Other / General Medicine
Christian Diaz, MD
Resident Physician
University of Miami / Jackson Health System
Miami, Florida, United States
Michael Vreones, BSc
Medical Student
University of Miami Miller School of Medicine
Miami, Florida, United States
Felix A. Zayas Rodriguez, MD
Resident Physician
University of Miami / Jackson Health System
Miami, Florida, United States
Sony Issac, MD
Assistant Professor
University of Miami
Miami, Florida, United States
Christian Diaz, MD
University of Miami / Jackson Health System
Miami, Florida, United States
This case describes a 67-year-old female with vestibular schwannoma (Koos grade IV) who presented with progressive headaches and hearing loss. Initial management included left frontal VP shunt placement for obstructive hydrocephalus, followed by right-sided retrosigmoid craniotomy for tumor resection. Her post-operative course was complicated by right cranial nerve VI and VII palsies, as well as exposure keratitis requiring tarsorrhaphy. Following a short course of acute rehabilitation, she was discharged, but returned within 2 weeks with persistent nausea, vomiting, and dizziness.
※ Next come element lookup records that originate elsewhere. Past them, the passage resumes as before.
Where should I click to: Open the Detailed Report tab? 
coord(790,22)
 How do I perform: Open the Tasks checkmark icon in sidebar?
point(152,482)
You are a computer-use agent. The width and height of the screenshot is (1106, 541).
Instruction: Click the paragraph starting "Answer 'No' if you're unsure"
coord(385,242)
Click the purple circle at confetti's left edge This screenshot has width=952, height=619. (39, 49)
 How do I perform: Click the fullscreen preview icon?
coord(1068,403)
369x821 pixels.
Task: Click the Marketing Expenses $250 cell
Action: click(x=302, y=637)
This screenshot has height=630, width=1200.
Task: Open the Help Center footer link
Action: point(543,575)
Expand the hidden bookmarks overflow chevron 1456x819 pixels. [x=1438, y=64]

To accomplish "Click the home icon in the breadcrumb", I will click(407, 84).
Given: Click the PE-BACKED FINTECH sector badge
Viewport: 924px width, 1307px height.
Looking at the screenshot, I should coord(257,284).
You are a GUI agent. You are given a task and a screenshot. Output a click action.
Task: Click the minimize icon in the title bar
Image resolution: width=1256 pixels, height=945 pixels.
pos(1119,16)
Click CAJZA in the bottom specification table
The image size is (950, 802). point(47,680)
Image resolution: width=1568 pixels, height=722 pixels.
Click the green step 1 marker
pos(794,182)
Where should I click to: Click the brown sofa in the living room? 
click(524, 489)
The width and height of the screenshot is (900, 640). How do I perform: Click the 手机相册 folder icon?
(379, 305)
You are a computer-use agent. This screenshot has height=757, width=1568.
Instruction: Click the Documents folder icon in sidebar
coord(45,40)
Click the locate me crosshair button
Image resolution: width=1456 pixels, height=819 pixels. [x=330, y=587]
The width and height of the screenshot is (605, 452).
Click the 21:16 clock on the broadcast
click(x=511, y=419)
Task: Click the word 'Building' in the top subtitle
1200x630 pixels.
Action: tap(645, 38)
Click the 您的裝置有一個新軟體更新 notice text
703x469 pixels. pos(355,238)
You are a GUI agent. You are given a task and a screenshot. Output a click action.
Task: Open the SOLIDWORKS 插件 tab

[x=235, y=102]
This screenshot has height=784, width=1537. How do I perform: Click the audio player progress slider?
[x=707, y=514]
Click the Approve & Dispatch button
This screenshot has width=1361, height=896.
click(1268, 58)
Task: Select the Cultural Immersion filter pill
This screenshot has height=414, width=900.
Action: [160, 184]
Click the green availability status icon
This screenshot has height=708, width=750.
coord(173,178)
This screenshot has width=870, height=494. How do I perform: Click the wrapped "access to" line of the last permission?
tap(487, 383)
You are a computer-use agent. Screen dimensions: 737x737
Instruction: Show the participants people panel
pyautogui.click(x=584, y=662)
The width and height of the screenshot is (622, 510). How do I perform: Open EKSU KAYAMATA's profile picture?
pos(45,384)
Imaging revealed multifocal pneumocephalus and ventriculomegaly requiring endoscopic Eustachian tube ablation. During her subsequent rehabilitation admission, her course was complicated by somnolence and worsening hydrocephalus, managed by shunt valve adjustment.
Discussions:
Pneumocephalus is a common radiographic finding after posterior fossa surgery, but clinically significant or tension pneumocephalus is rare, occurring in a small percentage of cases. One known risk factor for this complication is the presence of a VP shunt, which causes negative pressure in the presence of surgical osteodural defects that facilitate air entry and entrapment. Retrosigmoid approaches for vestibular schwannoma resection are associated with pneumocephalus, particularly in large tumors and those with preoperative hydrocephalus. Most cases are self-limited, but symptomatic pneumocephalus can be life-threatening and may present after initial postoperative imaging. Most readmissions for post-operative craniotomy-related complications are within the first two weeks post-discharge.
Conclusions:
This case highlights the potential value of individualized surveillance imaging before discharge from inpatient rehabilitation in patients at elevated risk for post-craniotomy pneumocephalus and related complications. Targeted imaging in high-risk patients, such as those with pre-existing VP shunts, may facilitate early detection and prevention of morbidity and readmission.